TO DO =>
A - Repeat word for word the part of the passage about child support starting at "I’m in a bad" and ending at "you’d be right.".
B - Answer these questions from the passage about child support, marking each answer with the same numeral as its question:
(i) How many hours did the writer work over three weeks?
(ii) From what year is the old child support order held by the second job?
(iii) How much does the writer allow themself to spend on the trip to the store around 8pm?

PASSAGE GIVEN =>
═══

That being said: I sure as hell sometimes (okay, often) don’t want to be resilient.
There are many times I wish I were the kind of person who crumbled under pressure, who fell apart when things became unbearable, who had a nervous breakdown when life got difficult. Maybe then my father or brother would call more often. Maybe then people would worry more about me. Maybe then my son’s father would be a little more sympathetic. Maybe then things would be, well, easier? different? I don’t know. I imagine they wouldn’t be what they are now, with everyone assuming I’m okay and I will be okay because I’ve always been okay. But what if I’m not okay? What if I won’t be okay? How will they know? How will I know? How will anyone know?
I’m in a bad place financially, and not for lack of trying. I worked about 160 hours over three weeks between two jobs. I thought I’d be bringing in about $2,000. Think again. It was about half that. Anyone want to guess why? If you guessed “child support snafu,” you’d be right.
The second job (which I work every year) had an old, old child support order (from 2009). And the first job mistakenly withheld twice the amount. So in half a month, I paid almost three times the amount I’m court-ordered to pay in an entire month. The money I did bring in went entirely toward keeping my things in storage out of auction status. If I didn’t have ex-boyfriends, friends, and dog-sitting gigs providing free lodging throughout the month of May, I’d literally be on the street. The money I’m due to earn over the next two weeks will go primarily toward my phone bill, leaving me about $27 for food in the entire month of May.
I have no problem paying child support. But it’s not supposed to be to the extent where it makes me homeless and hungry. It’s been doing that for years now. But, hey, I’m resilient. One day this will be the lesson I pass down to my sons. It’s the only lesson I can garner out of it myself.
From last night until Sunday (when I leave for a stint in New Haven), I’m staying at an ex’s place. He’s been generous over the past few months, letting me stay at his place a few days here and there. This time around it’s in the capacity of dog-sitter as he goes out of town. I’m happy to do it; he has a nice place in Brooklyn that’s away from the bustle of Manhattan. But it’s also easy to isolate here, to hole up and binge-watch The Americans and retreat into myself. Which is what I’ve especially been doing since 3am, when I checked for my pay stub online and found out about the latest child support snafu and realized the extent of my financial woes.
Here’s what happens when I realize I won’t have money for food, when I realize I’ll be back on the austerity diet that has people marveling at how wonderful I look now that I’ve lost so much weight and I want to punch them in the face: I immediately stop eating and start crying. Then I get a headache and start drinking water, thinking that if I hydrate really well, I can trick my body into thinking I’m not hungry. When that doesn’t work, I try eating cereal (usually oatmeal, but whatever is in the house will work). Then, around 8pm, I’ll begrudgingly go to the store and allow myself to spend $5. I’ll walk around for an hour sometimes, calculating the best way to get the most for my $5; tonight my calculations alternated with thoughts of wanting to find the person who wrote that Real Simple article and asking her if she had ever been in a grocery store figuring out how to eat for the next four days on $5 and whether she thought this was an act of resilience or despair. I decided I was just very hungry.

═══

MATERIAL =>
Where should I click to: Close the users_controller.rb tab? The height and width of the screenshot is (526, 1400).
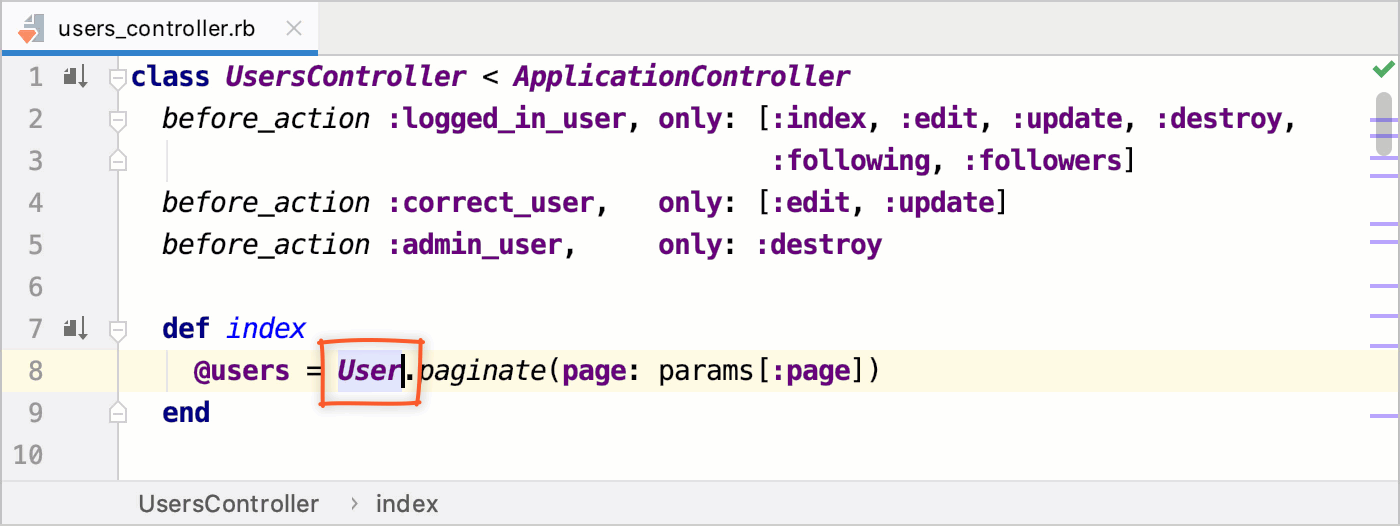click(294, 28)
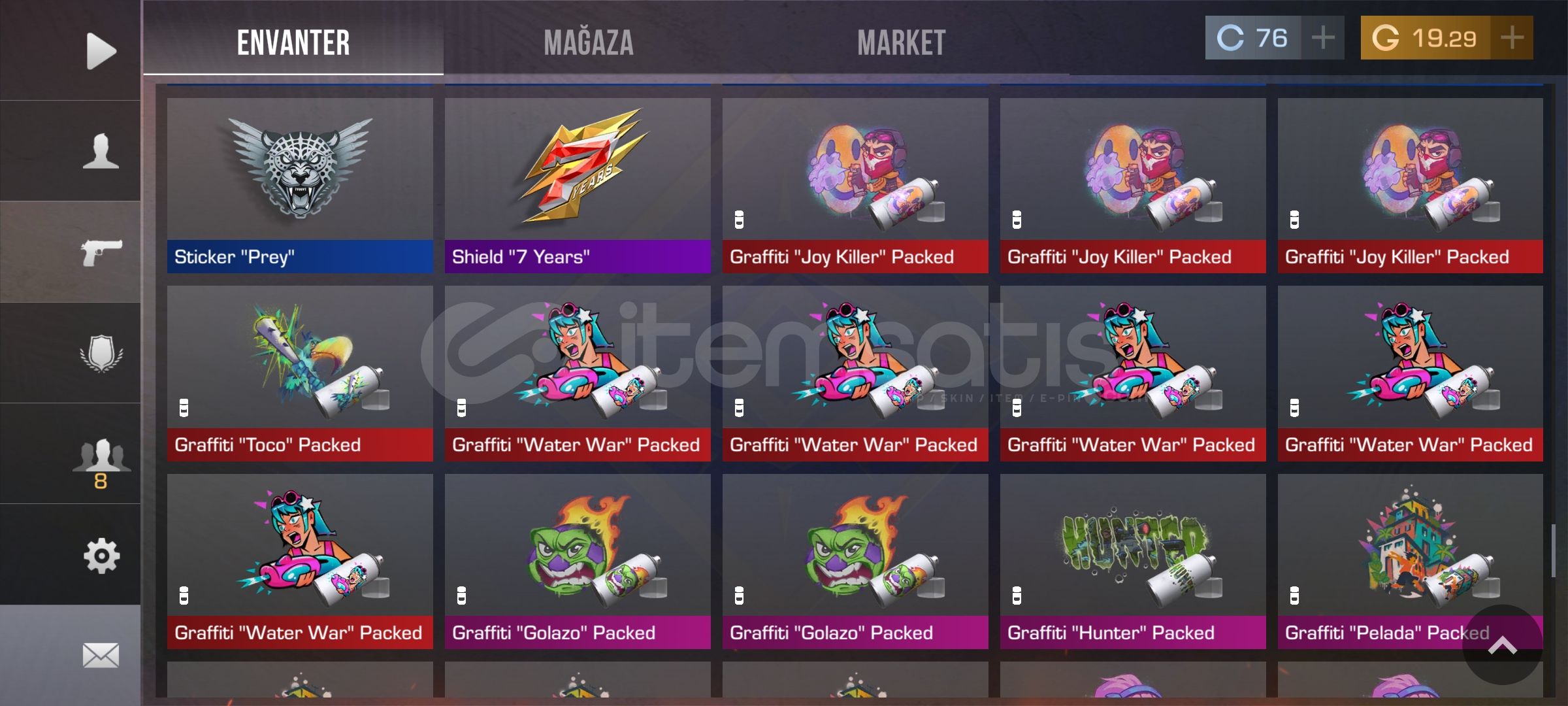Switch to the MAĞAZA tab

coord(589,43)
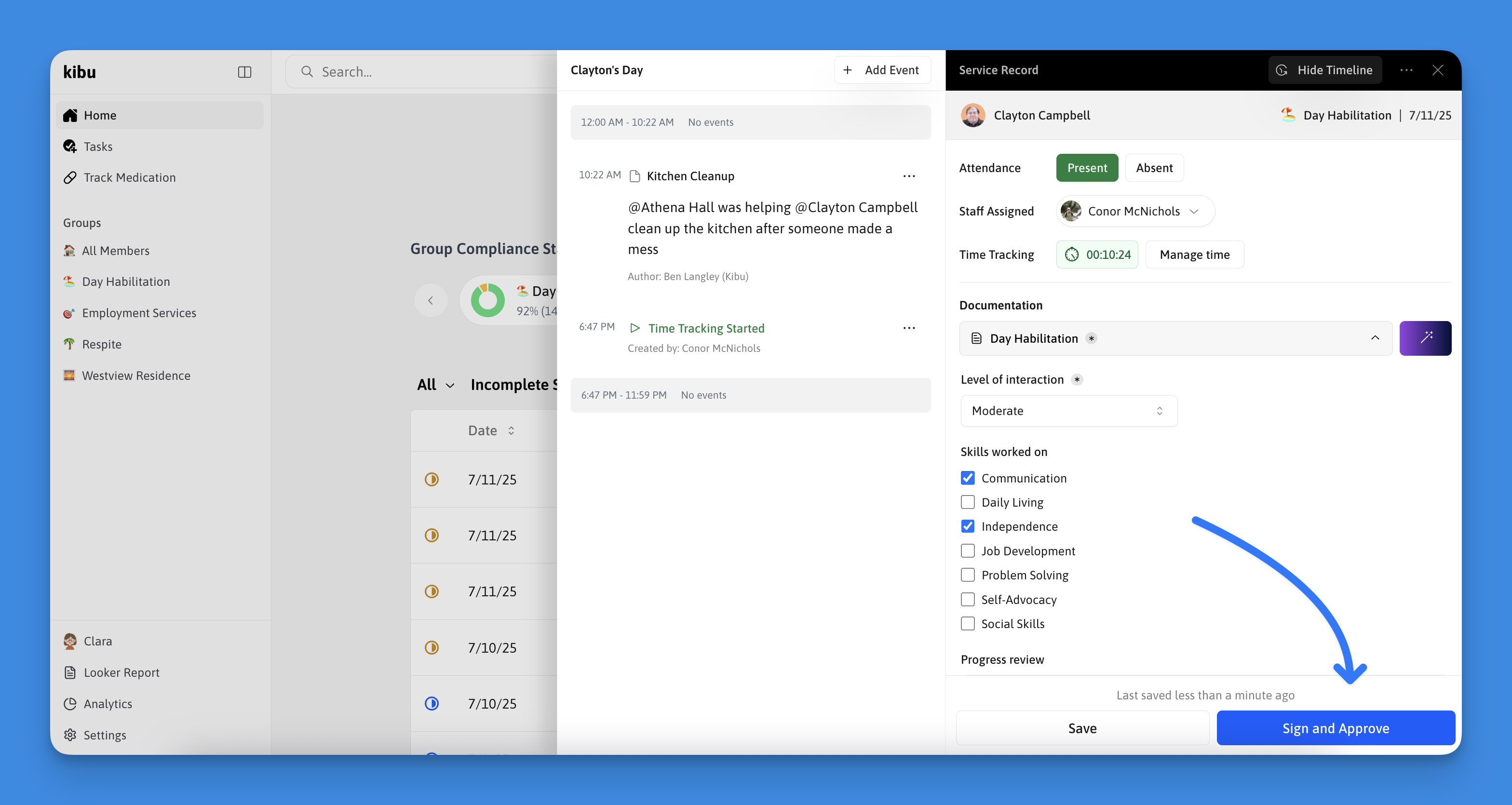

═══

SOLVED PROBLEMS =>
A -
I’m in a bad place financially, and not for lack of trying. I worked about 160 hours over three weeks between two jobs. I thought I’d be bringing in about $2,000. Think again. It was about half that. Anyone want to guess why? If you guessed “child support snafu,” you’d be right.

B -
(i) About 160 hours, between two jobs.
(ii) 2009.
(iii) $5.